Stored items
--------------------------------------------------
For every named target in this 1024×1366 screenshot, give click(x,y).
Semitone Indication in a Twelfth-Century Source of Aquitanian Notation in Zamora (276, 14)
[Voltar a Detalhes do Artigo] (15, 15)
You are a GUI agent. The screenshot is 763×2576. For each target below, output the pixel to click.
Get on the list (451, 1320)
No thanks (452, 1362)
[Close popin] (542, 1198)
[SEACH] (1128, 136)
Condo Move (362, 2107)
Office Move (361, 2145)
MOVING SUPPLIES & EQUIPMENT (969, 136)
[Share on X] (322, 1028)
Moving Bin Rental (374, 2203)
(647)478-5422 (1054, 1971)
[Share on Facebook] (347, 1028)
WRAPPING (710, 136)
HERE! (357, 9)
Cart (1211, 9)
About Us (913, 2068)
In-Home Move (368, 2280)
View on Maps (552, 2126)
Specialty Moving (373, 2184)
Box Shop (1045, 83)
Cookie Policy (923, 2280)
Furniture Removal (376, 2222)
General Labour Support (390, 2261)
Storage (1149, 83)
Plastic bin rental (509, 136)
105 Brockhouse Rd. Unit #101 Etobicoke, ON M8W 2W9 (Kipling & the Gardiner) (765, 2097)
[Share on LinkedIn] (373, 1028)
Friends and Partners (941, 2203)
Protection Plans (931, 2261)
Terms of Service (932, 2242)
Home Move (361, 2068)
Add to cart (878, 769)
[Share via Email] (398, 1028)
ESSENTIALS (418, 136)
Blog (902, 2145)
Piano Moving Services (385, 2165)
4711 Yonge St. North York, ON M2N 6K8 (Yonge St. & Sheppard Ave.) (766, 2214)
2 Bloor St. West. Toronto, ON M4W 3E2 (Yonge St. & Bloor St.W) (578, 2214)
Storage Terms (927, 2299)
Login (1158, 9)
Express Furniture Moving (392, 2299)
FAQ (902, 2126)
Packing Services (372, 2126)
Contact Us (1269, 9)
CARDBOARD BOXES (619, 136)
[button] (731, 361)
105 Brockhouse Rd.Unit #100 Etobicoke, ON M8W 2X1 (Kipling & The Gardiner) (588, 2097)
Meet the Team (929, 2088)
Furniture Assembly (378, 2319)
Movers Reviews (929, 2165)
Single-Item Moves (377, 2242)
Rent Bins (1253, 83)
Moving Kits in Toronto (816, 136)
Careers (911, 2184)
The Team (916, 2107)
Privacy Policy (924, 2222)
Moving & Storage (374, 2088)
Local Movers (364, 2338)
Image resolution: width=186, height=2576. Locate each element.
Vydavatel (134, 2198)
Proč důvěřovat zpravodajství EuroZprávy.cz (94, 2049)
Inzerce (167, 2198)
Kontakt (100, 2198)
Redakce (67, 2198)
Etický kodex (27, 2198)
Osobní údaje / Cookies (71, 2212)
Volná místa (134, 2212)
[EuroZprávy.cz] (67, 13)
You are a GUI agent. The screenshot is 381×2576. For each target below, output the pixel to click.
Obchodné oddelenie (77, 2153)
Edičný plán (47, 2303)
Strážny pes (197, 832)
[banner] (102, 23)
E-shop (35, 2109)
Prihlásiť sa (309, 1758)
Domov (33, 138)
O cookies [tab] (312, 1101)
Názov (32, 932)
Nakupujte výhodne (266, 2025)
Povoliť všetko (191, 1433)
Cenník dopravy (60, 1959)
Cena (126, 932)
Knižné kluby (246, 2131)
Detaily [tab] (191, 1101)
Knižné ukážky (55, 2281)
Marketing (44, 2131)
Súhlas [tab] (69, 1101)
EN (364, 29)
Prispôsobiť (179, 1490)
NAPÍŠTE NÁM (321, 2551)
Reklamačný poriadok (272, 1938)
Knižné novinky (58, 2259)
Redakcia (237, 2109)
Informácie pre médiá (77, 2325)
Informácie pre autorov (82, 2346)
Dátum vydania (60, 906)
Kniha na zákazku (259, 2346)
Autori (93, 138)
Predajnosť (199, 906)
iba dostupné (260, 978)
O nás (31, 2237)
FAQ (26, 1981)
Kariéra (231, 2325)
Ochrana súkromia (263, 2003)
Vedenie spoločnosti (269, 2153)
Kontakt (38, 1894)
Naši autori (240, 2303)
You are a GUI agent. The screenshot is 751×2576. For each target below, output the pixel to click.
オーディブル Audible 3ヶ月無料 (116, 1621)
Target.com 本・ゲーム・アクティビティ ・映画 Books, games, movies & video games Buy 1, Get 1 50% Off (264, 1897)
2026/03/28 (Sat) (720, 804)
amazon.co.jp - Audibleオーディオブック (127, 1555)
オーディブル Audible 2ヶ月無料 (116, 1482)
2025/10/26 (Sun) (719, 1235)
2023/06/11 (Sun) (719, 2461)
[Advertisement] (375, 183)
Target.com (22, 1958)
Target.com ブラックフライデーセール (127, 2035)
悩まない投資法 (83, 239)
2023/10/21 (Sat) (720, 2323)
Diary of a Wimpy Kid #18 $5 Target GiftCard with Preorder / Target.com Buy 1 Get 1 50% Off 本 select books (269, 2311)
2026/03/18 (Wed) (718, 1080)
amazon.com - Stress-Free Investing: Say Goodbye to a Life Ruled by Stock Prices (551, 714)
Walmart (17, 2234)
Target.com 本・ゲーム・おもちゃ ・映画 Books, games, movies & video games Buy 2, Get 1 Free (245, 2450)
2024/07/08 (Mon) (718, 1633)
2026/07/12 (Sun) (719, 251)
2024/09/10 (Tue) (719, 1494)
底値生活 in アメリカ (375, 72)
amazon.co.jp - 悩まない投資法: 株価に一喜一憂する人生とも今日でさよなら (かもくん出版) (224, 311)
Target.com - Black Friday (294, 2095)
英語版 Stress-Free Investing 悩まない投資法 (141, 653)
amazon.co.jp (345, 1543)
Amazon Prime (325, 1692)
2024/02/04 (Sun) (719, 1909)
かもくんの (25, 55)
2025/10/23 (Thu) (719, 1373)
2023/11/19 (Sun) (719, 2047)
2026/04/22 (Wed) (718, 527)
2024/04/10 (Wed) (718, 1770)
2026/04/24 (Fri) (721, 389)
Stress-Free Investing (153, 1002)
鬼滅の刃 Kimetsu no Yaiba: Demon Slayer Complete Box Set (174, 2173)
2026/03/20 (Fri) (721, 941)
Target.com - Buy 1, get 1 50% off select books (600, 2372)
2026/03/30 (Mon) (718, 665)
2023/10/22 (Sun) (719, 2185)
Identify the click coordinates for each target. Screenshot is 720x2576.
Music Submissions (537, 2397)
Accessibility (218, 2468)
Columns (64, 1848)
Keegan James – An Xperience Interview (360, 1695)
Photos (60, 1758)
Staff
--------------------------------------------------
▸ Instructions for the task: Restate every record verbatim.

▸ Response area:
For every named target in this 1024×1366 screenshot, give click(x,y).
Semitone Indication in a Twelfth-Century Source of Aquitanian Notation in Zamora (276, 14)
[Voltar a Detalhes do Artigo] (15, 15)
You are a GUI agent. The screenshot is 763×2576. For each target below, output the pixel to click.
Get on the list (451, 1320)
No thanks (452, 1362)
[Close popin] (542, 1198)
[SEACH] (1128, 136)
Condo Move (362, 2107)
Office Move (361, 2145)
MOVING SUPPLIES & EQUIPMENT (969, 136)
[Share on X] (322, 1028)
Moving Bin Rental (374, 2203)
(647)478-5422 (1054, 1971)
[Share on Facebook] (347, 1028)
WRAPPING (710, 136)
HERE! (357, 9)
Cart (1211, 9)
About Us (913, 2068)
In-Home Move (368, 2280)
View on Maps (552, 2126)
Specialty Moving (373, 2184)
Box Shop (1045, 83)
Cookie Policy (923, 2280)
Furniture Removal (376, 2222)
General Labour Support (390, 2261)
Storage (1149, 83)
Plastic bin rental (509, 136)
105 Brockhouse Rd. Unit #101 Etobicoke, ON M8W 2W9 (Kipling & the Gardiner) (765, 2097)
[Share on LinkedIn] (373, 1028)
Friends and Partners (941, 2203)
Protection Plans (931, 2261)
Terms of Service (932, 2242)
Home Move (361, 2068)
Add to cart (878, 769)
[Share via Email] (398, 1028)
ESSENTIALS (418, 136)
Blog (902, 2145)
Piano Moving Services (385, 2165)
4711 Yonge St. North York, ON M2N 6K8 (Yonge St. & Sheppard Ave.) (766, 2214)
2 Bloor St. West. Toronto, ON M4W 3E2 (Yonge St. & Bloor St.W) (578, 2214)
Storage Terms (927, 2299)
Login (1158, 9)
Express Furniture Moving (392, 2299)
FAQ (902, 2126)
Packing Services (372, 2126)
Contact Us (1269, 9)
CARDBOARD BOXES (619, 136)
[button] (731, 361)
105 Brockhouse Rd.Unit #100 Etobicoke, ON M8W 2X1 (Kipling & The Gardiner) (588, 2097)
Meet the Team (929, 2088)
Furniture Assembly (378, 2319)
Movers Reviews (929, 2165)
Single-Item Moves (377, 2242)
Rent Bins (1253, 83)
Moving Kits in Toronto (816, 136)
Careers (911, 2184)
The Team (916, 2107)
Privacy Policy (924, 2222)
Moving & Storage (374, 2088)
Local Movers (364, 2338)
Image resolution: width=186, height=2576. Locate each element.
Vydavatel (134, 2198)
Proč důvěřovat zpravodajství EuroZprávy.cz (94, 2049)
Inzerce (167, 2198)
Kontakt (100, 2198)
Redakce (67, 2198)
Etický kodex (27, 2198)
Osobní údaje / Cookies (71, 2212)
Volná místa (134, 2212)
[EuroZprávy.cz] (67, 13)
You are a GUI agent. The screenshot is 381×2576. For each target below, output the pixel to click.
Obchodné oddelenie (77, 2153)
Edičný plán (47, 2303)
Strážny pes (197, 832)
[banner] (102, 23)
E-shop (35, 2109)
Prihlásiť sa (309, 1758)
Domov (33, 138)
O cookies [tab] (312, 1101)
Názov (32, 932)
Nakupujte výhodne (266, 2025)
Povoliť všetko (191, 1433)
Cenník dopravy (60, 1959)
Cena (126, 932)
Knižné kluby (246, 2131)
Detaily [tab] (191, 1101)
Knižné ukážky (55, 2281)
Marketing (44, 2131)
Súhlas [tab] (69, 1101)
EN (364, 29)
Prispôsobiť (179, 1490)
NAPÍŠTE NÁM (321, 2551)
Reklamačný poriadok (272, 1938)
Knižné novinky (58, 2259)
Redakcia (237, 2109)
Informácie pre médiá (77, 2325)
Informácie pre autorov (82, 2346)
Dátum vydania (60, 906)
Kniha na zákazku (259, 2346)
Autori (93, 138)
Predajnosť (199, 906)
iba dostupné (260, 978)
O nás (31, 2237)
FAQ (26, 1981)
Kariéra (231, 2325)
Ochrana súkromia (263, 2003)
Vedenie spoločnosti (269, 2153)
Kontakt (38, 1894)
Naši autori (240, 2303)
You are a GUI agent. The screenshot is 751×2576. For each target below, output the pixel to click.
オーディブル Audible 3ヶ月無料 (116, 1621)
Target.com 本・ゲーム・アクティビティ ・映画 Books, games, movies & video games Buy 1, Get 1 50% Off (264, 1897)
2026/03/28 (Sat) (720, 804)
amazon.co.jp - Audibleオーディオブック (127, 1555)
オーディブル Audible 2ヶ月無料 (116, 1482)
2025/10/26 (Sun) (719, 1235)
2023/06/11 (Sun) (719, 2461)
[Advertisement] (375, 183)
Target.com (22, 1958)
Target.com ブラックフライデーセール (127, 2035)
悩まない投資法 (83, 239)
2023/10/21 (Sat) (720, 2323)
Diary of a Wimpy Kid #18 $5 Target GiftCard with Preorder / Target.com Buy 1 Get 1 50% Off 本 select books (269, 2311)
2026/03/18 (Wed) (718, 1080)
amazon.com - Stress-Free Investing: Say Goodbye to a Life Ruled by Stock Prices (551, 714)
Walmart (17, 2234)
Target.com 本・ゲーム・おもちゃ ・映画 Books, games, movies & video games Buy 2, Get 1 Free (245, 2450)
2024/07/08 (Mon) (718, 1633)
2026/07/12 (Sun) (719, 251)
2024/09/10 (Tue) (719, 1494)
底値生活 in アメリカ (375, 72)
amazon.co.jp - 悩まない投資法: 株価に一喜一憂する人生とも今日でさよなら (かもくん出版) (224, 311)
Target.com - Black Friday (294, 2095)
英語版 Stress-Free Investing 悩まない投資法 (141, 653)
amazon.co.jp (345, 1543)
Amazon Prime (325, 1692)
2024/02/04 (Sun) (719, 1909)
かもくんの (25, 55)
2025/10/23 (Thu) (719, 1373)
2023/11/19 (Sun) (719, 2047)
2026/04/22 (Wed) (718, 527)
2024/04/10 (Wed) (718, 1770)
2026/04/24 (Fri) (721, 389)
Stress-Free Investing (153, 1002)
鬼滅の刃 Kimetsu no Yaiba: Demon Slayer Complete Box Set (174, 2173)
2026/03/20 (Fri) (721, 941)
Target.com - Buy 1, get 1 50% off select books (600, 2372)
2026/03/30 (Mon) (718, 665)
2023/10/22 (Sun) (719, 2185)
Identify the click coordinates for each target. Screenshot is 720x2576.
Music Submissions (537, 2397)
Accessibility (218, 2468)
Columns (64, 1848)
Keegan James – An Xperience Interview (360, 1695)
Photos (60, 1758)
Staff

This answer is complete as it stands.